Et de renchérir en riant : « D’ailleurs, avec papa, quand on est dans le métro, on arrache les affiches publicitaires d’Avène [la marque de dermo-cosmétique appartient au groupe Pierre Fabre, à l’origine du projet d’autoroute, NDLR]. Il faut bien faire quelque chose ! »
De quoi faire oublier, ou presque, que César reste aussi un garçon de son âge, occupé à jouer avec ses copains d’école lors des temps de récréation.
« Même si, rajoute-t-il d’emblée, je discute beaucoup avec eux. Je suis vachement content parce que certains copains commencent à prendre conscience du réchauffement climatique et de l’importance de changer nos comportements. »
« Réussir à changer les imaginaires sans faire culpabiliser les gens »
A l’heure où César gagne en visibilité sur les réseaux sociaux, son père, Pascal, se dit vigilant.

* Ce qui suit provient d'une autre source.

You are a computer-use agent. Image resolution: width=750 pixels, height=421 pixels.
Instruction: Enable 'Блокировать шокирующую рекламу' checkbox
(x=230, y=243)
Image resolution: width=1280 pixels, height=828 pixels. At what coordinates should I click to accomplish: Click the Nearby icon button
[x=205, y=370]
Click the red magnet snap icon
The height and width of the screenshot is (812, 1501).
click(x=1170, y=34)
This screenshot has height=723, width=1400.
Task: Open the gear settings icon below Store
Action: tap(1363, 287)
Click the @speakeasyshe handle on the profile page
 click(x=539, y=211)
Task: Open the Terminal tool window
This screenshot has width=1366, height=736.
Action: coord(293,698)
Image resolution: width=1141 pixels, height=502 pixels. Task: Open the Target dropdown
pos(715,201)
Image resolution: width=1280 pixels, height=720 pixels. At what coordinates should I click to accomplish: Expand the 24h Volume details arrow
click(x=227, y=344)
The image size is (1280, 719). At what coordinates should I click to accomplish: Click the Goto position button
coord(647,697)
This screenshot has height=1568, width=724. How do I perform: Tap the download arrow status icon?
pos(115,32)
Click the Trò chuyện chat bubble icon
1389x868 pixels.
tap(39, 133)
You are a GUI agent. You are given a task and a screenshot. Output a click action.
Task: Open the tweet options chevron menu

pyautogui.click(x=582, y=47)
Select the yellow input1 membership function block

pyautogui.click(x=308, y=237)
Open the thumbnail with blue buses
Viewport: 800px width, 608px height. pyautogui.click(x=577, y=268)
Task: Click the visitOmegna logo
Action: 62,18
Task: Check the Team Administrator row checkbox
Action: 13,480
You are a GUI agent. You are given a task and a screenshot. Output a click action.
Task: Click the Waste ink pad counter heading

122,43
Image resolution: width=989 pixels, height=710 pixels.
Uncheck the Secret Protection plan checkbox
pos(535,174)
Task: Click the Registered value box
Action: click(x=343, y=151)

« Avec sa mère, on fait gaffe, assure-t-il. On ne lui montre pas certains commentaires et c’est nous qui gardons la main sur ses différents comptes. » A ceux qui l’accuseraient d’utiliser l’image de son fils pour servir ses propres ambitions, Pascal est catégorique : « On demande toujours son avis à César. Même ce type de critiques, on lui en parle. »
Des critiques auxquelles César ne prête qu’une oreille distraite, déjà occupé à réfléchir à son prochain titre, consacré cette fois à l’exploitation des fonds marins norvégiens.
« Ce que j’aime avec l’art, et en particulier la musique, c’est que ça peut vraiment aider à prendre conscience de l’urgence d’agir », sourit-il en guise de conclusion. « Mais pour ça, pour changer les imaginaires, il faut réussir à le faire de façon ludique, complète son père, sans faire culpabiliser les gens ».